Sur la demande afférente au doublement des intérêts légaux :
L’article L211-13 du code des assurances dispose que lorsque l’offre n’a pas été faite dans les délais impartis à l’article L211-9, le montant de l’indemnité offerte par l’assureur ou allouée par le juge à la victime produit intérêts de plein droit au double du taux de l’intérêt légal à compter de l’expiration du délai et jusqu’au jour de l’offre ou du jugement devenu définitif. Cette pénalité peut être réduite par le juge en raison de circonstances non imputables à l’assureur.
En l’espèce, l’accident de la circulation est survenu le 4 juin 2016 et la société Allianz Iard produit une offre d’indemnisation présentée à M. Y le 22 août 2017, soit postérieurement au délai de huit mois prévu par l’article L211-9 du code des assurances.

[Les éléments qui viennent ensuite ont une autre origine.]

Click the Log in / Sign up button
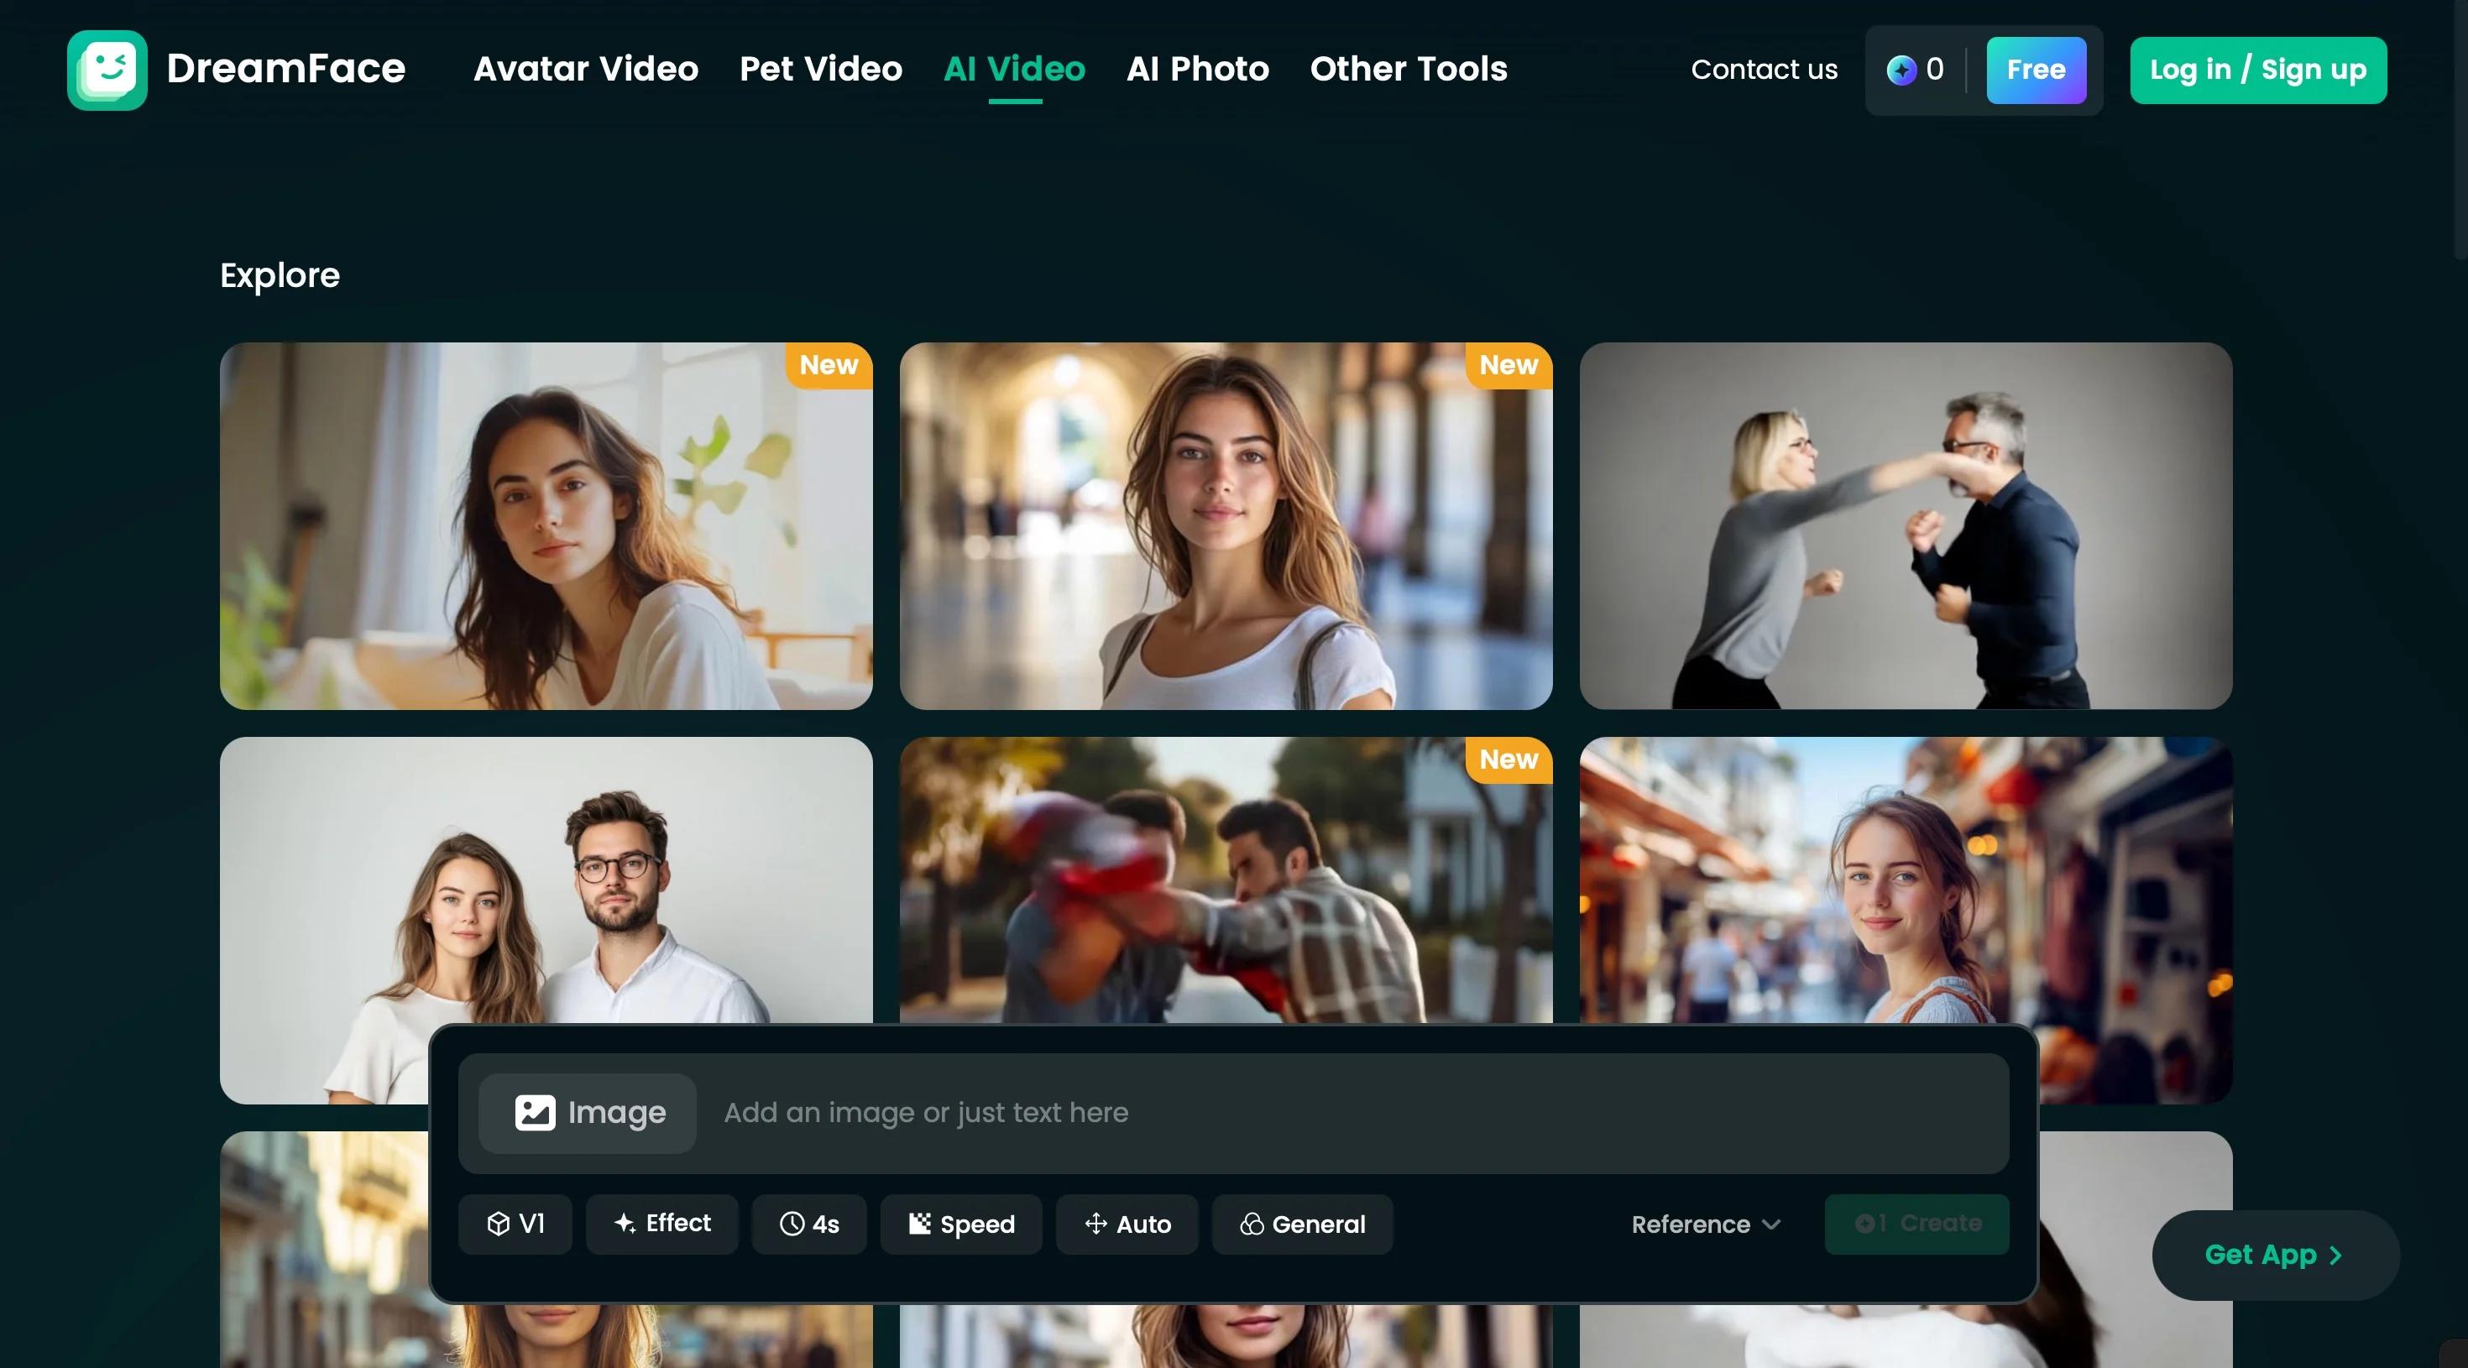 point(2258,70)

L’intimée conclut à l’absence de pénalité en raison de l’absence de connaissance du mariage qui ne lui aurait pas été signalé par les ayants droit de la victime auxquels elle affirme avoir présenté une offre dans les délais légaux, sans cependant produire une quelconque pièce à l’appui de son argumentation.
Il résulte néanmoins des pièces versées aux débats que le livret de famille de la victime avait été joint à la procédure d’enquête préliminaire établie par les gendarmes à la suite de l’accident de sorte que l’assureur est mal fondé à exciper de l’absence de connaissance du mariage.
Il n’y a donc pas lieu d’écarter la sanction du doublement des intérêts légaux et dans la mesure où l’offre présentée par l’assureur était manifestement insuffisante, l’indemnité allouée portera intérêts légaux au double du taux de l’intérêt légal à compter du 4 février 2017 et jusqu’au présent arrêt.
Sur les autres demandes :
Succombant à l’instance, la société Allianz Iard sera condamnée à en régler les entiers dépens, de première instance et d’appel, en application des dispositions de l’article 696 du code de procédure civile.
L’équité commande par ailleurs d’allouer à M. Y la somme globale de 2 500 euros au titre des frais irrépétibles exposés par celui-ci au titre de l’article 700 du code de procédure civile que la société Allianz Iard sera également condamnée à lui payer.
La demande du même chef présentée par la société Allianz Iard sera rejetée en ce qu’elle succombe.
* *
*
PAR CES MOTIFS,
LA COUR, après en avoir délibéré conformément à la loi,
Statuant par arrêt contradictoire rendu par mise à disposition au greffe, en matière civile et en dernier ressort,
Infirme la décision déférée dans l’intégralité de ses dispositions ;
Statuant à nouveau,
Condamne la SA Allianz Iard à payer à M. Z Y la somme de 15 000 euros qui portera intérêts au double du taux légal à compter du 4 février 2017 et jusqu’à la date du présent arrêt;
Condamne la SA Allianz Iard à payer à M. Z Y la somme de 2 500 euros au titre de l’article 700 du code de procédure civile ;
Rejette toute autre demande plus ample ou contraire ;
Condamne la SA Allianz Iard à régler les entiers dépens, de première instance et d’appel.
Arrêt signé par Mme FOURNIER, Présidente et par Mme RODRIGUES, Greffière.